» ASSIGNMENT
Below are the records; copy exactly the stretch from the line containing "Task: Go to next skin with right arrow" through the line containing "Task: Click the айвори color select field", both ends included, and nothing else.

» EXERCISE INPUTS
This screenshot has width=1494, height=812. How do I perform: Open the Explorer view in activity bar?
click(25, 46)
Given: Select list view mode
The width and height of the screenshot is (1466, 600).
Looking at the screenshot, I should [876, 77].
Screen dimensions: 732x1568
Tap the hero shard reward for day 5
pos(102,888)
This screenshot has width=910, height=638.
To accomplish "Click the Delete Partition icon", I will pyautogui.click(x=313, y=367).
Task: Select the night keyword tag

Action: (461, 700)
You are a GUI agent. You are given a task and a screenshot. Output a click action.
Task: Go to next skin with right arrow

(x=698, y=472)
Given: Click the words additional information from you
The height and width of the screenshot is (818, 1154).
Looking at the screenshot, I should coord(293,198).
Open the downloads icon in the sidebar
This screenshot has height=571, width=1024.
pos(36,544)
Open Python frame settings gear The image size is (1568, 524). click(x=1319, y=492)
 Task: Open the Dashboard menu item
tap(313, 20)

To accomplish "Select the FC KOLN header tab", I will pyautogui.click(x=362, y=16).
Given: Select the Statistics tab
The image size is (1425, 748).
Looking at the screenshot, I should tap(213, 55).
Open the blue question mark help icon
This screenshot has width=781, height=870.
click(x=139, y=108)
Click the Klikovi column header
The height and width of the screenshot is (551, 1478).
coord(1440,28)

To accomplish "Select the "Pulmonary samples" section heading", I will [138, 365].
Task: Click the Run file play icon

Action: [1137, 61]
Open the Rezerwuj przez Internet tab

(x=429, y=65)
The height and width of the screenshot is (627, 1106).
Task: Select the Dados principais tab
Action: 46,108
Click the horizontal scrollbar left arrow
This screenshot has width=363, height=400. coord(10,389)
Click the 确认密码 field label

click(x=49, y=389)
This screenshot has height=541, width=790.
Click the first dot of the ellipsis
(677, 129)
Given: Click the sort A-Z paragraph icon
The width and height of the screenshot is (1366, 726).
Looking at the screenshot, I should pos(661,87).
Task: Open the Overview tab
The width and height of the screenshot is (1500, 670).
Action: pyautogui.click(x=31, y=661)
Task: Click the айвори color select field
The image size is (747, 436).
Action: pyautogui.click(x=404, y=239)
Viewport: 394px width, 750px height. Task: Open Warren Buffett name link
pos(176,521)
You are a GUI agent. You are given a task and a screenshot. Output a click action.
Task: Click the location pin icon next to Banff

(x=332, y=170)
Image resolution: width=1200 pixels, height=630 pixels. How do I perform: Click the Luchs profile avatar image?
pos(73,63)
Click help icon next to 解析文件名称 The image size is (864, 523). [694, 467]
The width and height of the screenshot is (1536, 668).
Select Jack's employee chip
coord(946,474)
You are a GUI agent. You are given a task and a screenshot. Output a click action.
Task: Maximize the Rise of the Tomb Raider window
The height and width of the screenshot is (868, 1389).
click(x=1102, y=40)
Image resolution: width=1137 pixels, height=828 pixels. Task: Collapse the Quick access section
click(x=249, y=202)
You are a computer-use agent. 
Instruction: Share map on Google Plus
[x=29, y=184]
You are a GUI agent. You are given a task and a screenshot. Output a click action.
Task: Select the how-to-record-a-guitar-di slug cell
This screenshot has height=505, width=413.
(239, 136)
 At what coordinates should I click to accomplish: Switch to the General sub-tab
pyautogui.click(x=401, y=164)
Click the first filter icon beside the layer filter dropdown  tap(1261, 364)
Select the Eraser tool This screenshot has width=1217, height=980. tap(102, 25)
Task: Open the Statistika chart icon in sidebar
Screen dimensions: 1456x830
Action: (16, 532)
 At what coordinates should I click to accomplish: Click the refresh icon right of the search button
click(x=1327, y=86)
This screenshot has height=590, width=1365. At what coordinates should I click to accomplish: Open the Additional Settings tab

» ANSWER TO THIS PROBLEM
Task: Go to next skin with right arrow

(x=698, y=472)
Given: Click the words additional information from you
The height and width of the screenshot is (818, 1154).
Looking at the screenshot, I should coord(293,198).
Open the downloads icon in the sidebar
This screenshot has height=571, width=1024.
pos(36,544)
Open Python frame settings gear The image size is (1568, 524). click(x=1319, y=492)
 Task: Open the Dashboard menu item
tap(313, 20)

To accomplish "Select the FC KOLN header tab", I will pyautogui.click(x=362, y=16).
Given: Select the Statistics tab
The image size is (1425, 748).
Looking at the screenshot, I should tap(213, 55).
Open the blue question mark help icon
This screenshot has width=781, height=870.
click(x=139, y=108)
Click the Klikovi column header
The height and width of the screenshot is (551, 1478).
coord(1440,28)

To accomplish "Select the "Pulmonary samples" section heading", I will [138, 365].
Task: Click the Run file play icon

Action: [1137, 61]
Open the Rezerwuj przez Internet tab

(x=429, y=65)
The height and width of the screenshot is (627, 1106).
Task: Select the Dados principais tab
Action: 46,108
Click the horizontal scrollbar left arrow
This screenshot has width=363, height=400. coord(10,389)
Click the 确认密码 field label

click(x=49, y=389)
This screenshot has height=541, width=790.
Click the first dot of the ellipsis
(677, 129)
Given: Click the sort A-Z paragraph icon
The width and height of the screenshot is (1366, 726).
Looking at the screenshot, I should pos(661,87).
Task: Open the Overview tab
The width and height of the screenshot is (1500, 670).
Action: pyautogui.click(x=31, y=661)
Task: Click the айвори color select field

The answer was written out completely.